The Winner's Kiss (The Winner's Trilogy, #3)(59)
The general was out of reach, for now. But someone closer by would do.
He left the tent and didn’t have to go far. Roshar was waiting for him. “I hear we have an unexpected guest,” said the prince.
Arin clamped a hand down on his shoulder and drove him into the trees.
Roshar—oddly enough—made no sound until enough distance had been put between them and the army. When they wouldn’t be overheard, he said cautiously, “Arin, why are you . . . manhandling me?”
“You knew.”
“Specificity, please.”
“On the morning we left, you knew that her horse wasn’t in the stables. That’s why you saddled a horse and brought it to me: so that I wouldn’t notice that she was gone. You are a liar.”
“That’s not a lie.”
Silence.
“Arin, you are crushing me. Fine, yes, all right. I might have gently deceived you, in the name of your greater happiness. Is that really a lie? Or if it is, isn’t it a very, very small one?” He showed with his fingertip and thumb just how small.
“You don’t know what makes me happy.”
“I know that you’re not. I know that you’ve no sense of reason where she’s concerned. Maybe I did observe that Javelin wasn’t in his stall that morning. Maybe I knew how things would unfold: how you’d notice, and go tearing off after her, wherever she was, and my sister would learn of it. What would my soldiers think if I waited for you? Or if we marched south without you? It’d all fall apart. So yes, I lied. I’d do it again. My only other option was to watch you throw every thing away for the sake of someone who doesn’t even love you.”
Arin released him. He felt brutally gutted.
“You wanted the truth,” said the prince.
Arin thought of Cheat, Tensen, Kestrel. He wondered if some part of him was drawn to lies. What was it that made him so easy to deceive?
“Oh, Arin. Don’t look like that. I apologize.”
He stared at his friend, who was still his friend. It struck him that Roshar had gone quietly into the trees because if he had protested, his army would have cut Arin down.
Arin apologized as well, then said, “It’s not you who angers me.”
“Oh no?”
“You’re just a close target.”
“How flattering.”
“Kestrel was caught by her father. He had proof that she was spying for Herran and exposed her to the emperor.”

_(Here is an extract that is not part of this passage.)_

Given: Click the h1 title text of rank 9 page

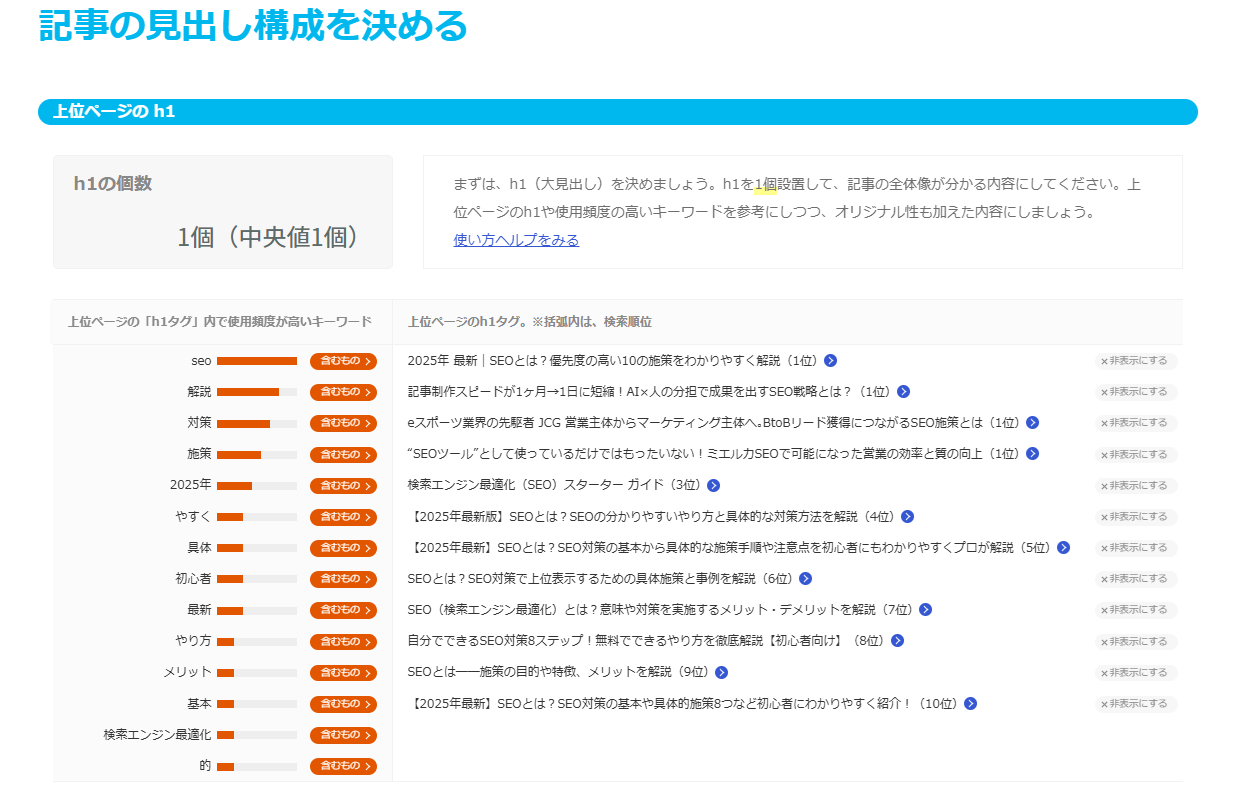Looking at the screenshot, I should point(557,673).
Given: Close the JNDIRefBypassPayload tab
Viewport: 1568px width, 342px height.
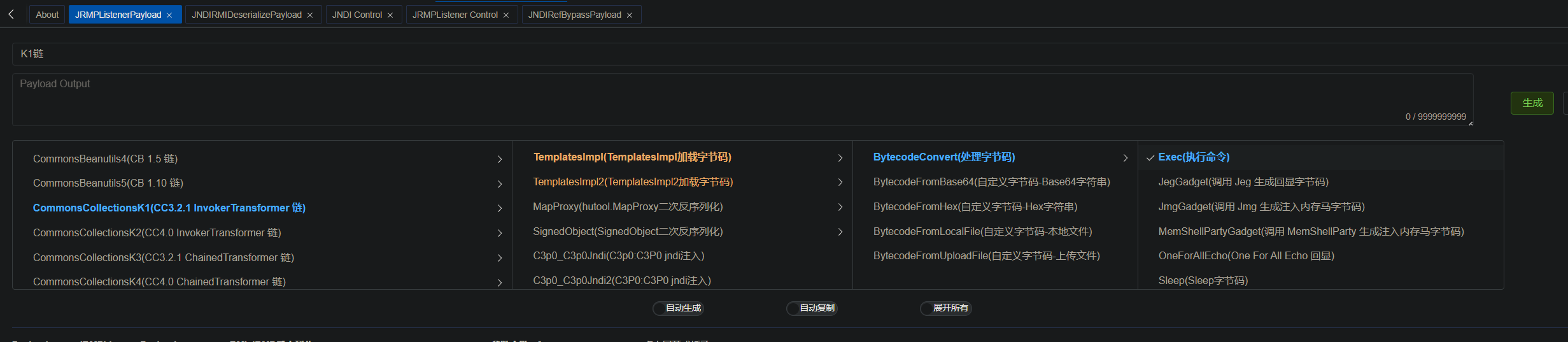Looking at the screenshot, I should click(630, 15).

Roshar considered this, his expression guarded. “A new memory?”
“Yes.”
“What else does she remember about the general?”
“I’m not sure.”
“You should ask.”
“No.”
“This isn’t prying, Arin. This is gathering information potentially relevant to our current operation. I’m happy to talk with her if you won’t.”
“Leave her alone.”
“You underestimate my charm. Granted, she once pulled that dagger on me, but we’ve put that behind us. She likes me. I am very likable.”

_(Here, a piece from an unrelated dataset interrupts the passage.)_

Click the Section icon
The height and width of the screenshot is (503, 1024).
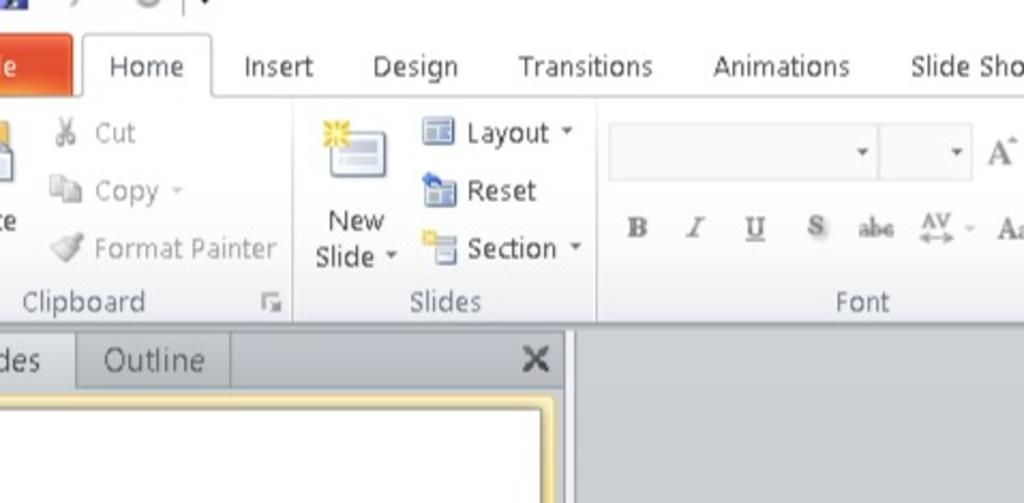440,248
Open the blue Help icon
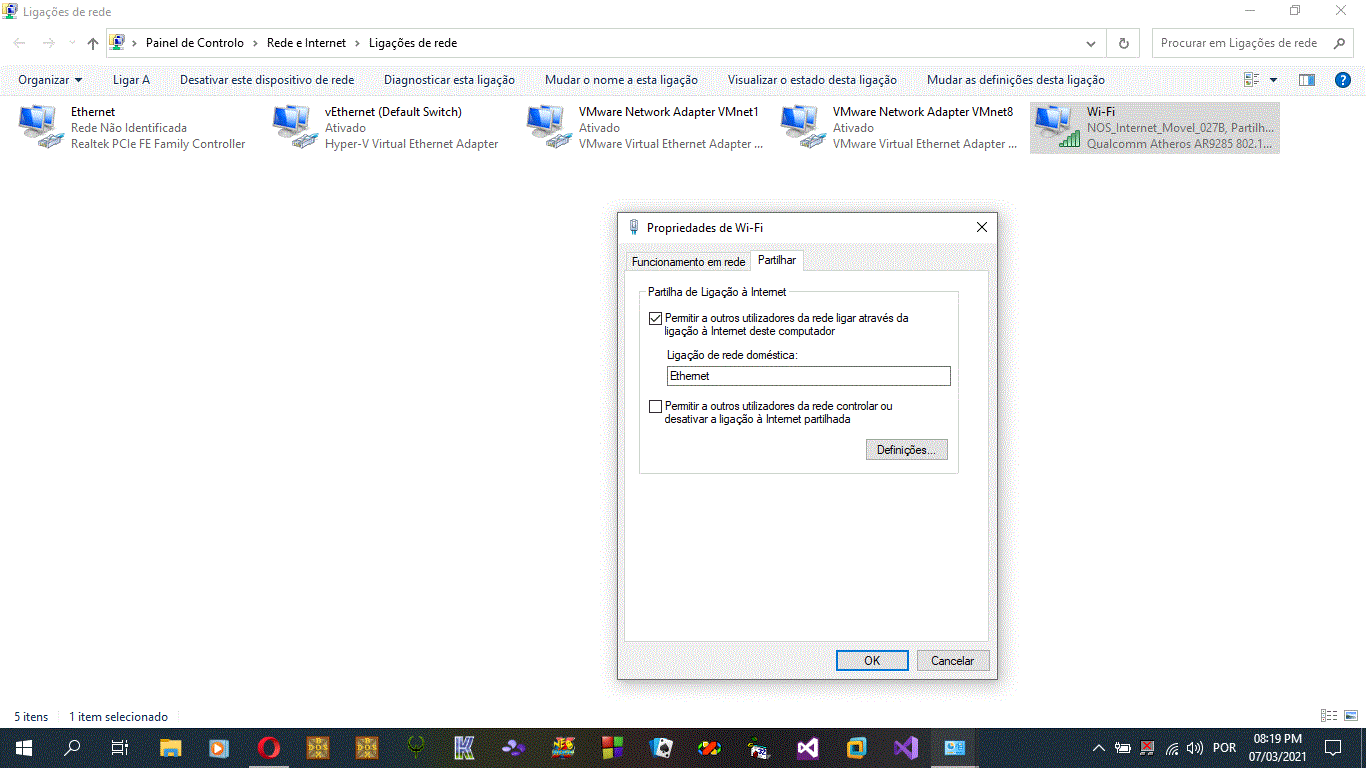The image size is (1366, 768). [1343, 80]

Arin didn’t want to tell him about her raw eyes, or the stripped, thin quality of her voice. The way she’d wept, the utter abandonment. Her face: so alone, no matter what he said to her.

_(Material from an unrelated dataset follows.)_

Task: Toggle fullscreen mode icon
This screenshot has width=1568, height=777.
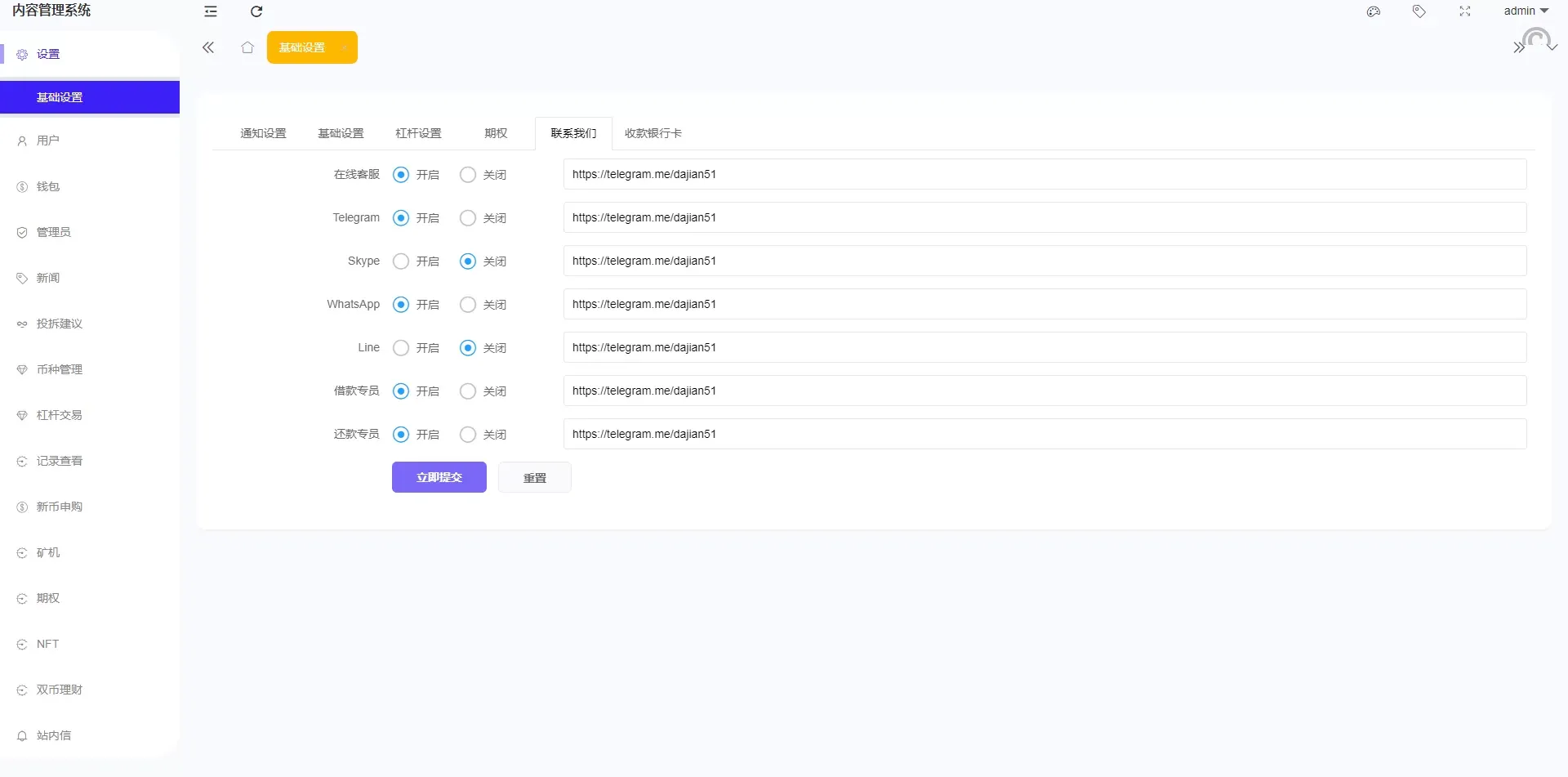Action: tap(1465, 11)
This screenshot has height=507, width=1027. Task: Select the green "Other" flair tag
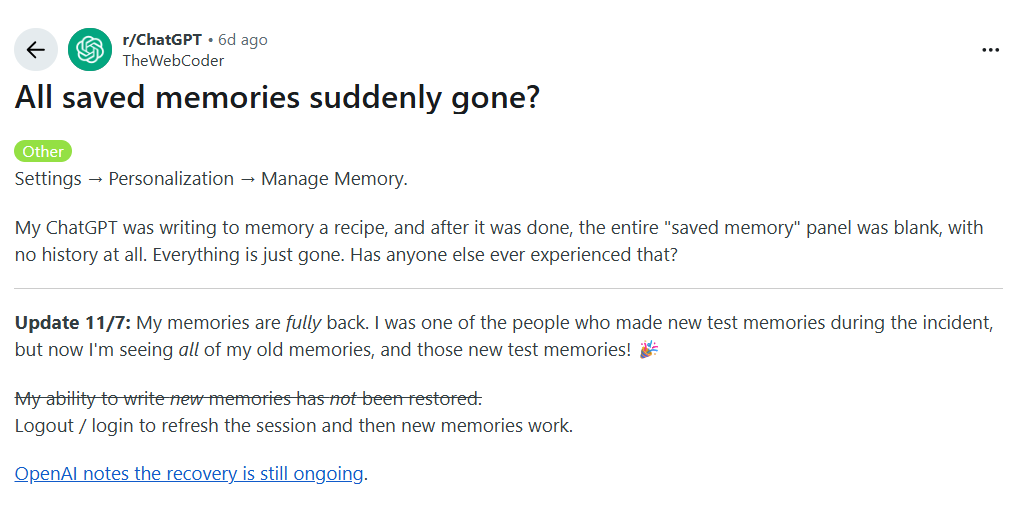(43, 151)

“She’s in no shape to talk to you,” he said flatly. “She rode for two days and a night with no food or water except maybe what she gathered along the road—if she bothered to do that. She didn’t even know for sure that she’d find us. She guessed where we’d go and pushed herself to catch up.”
The prince lifted his brows. “Impressive.”
His tone made Arin wary. “What do you mean by that?”
“She’s got a knack for survival.”
It struck Arin that Roshar could have pressed Kestrel for information before, back in the city, and if he hadn’t, it wasn’t likely out of deference to her ill health and recovery, or because he’d assumed there was nothing to be gained from digging around in Kestrel’s uncertain memory. It was because Roshar wouldn’t have trusted what she had to say . . . then. If he trusted her word now it was only because she’d been damaged by their enemy. Which made her—Arin saw the idea take shape in Roshar’s eyes—a motivated asset to their cause.
“I don’t like what you’re thinking,” Arin said.
“She could be useful.”
“You will not use her.”
“The general’s daughter? We’d be fools not to. You talk about her as if she’s made of spun glass. Know what I see? Steel.”
“You won’t make her part of this war. I’m taking her back to the city.”
“No,” Kestrel said from behind them. “You’re not.”
Arin turned.
The sight of her. It wasn’t just that she looked lost in his too-large shirt, or how her eyes were tired holes. It was the set of her jaw. The way she lifted her chin. He’d seen this before. All the ships that shattered against the rock of her determination. How she’d break herself, too, if she must, to get what she wanted.
Lock this slave up. Her words, uttered the day she’d fought a duel for his sake, still hurt. What had followed: the clench of helplessness. Being outnumbered by her father’s private guard. The first blow. The way she hadn’t looked back as she’d let the door shut behind her. Humiliation. A sort of appalled admiration. Indebtedness. Later: her, injured and limping across the villa’s lawn.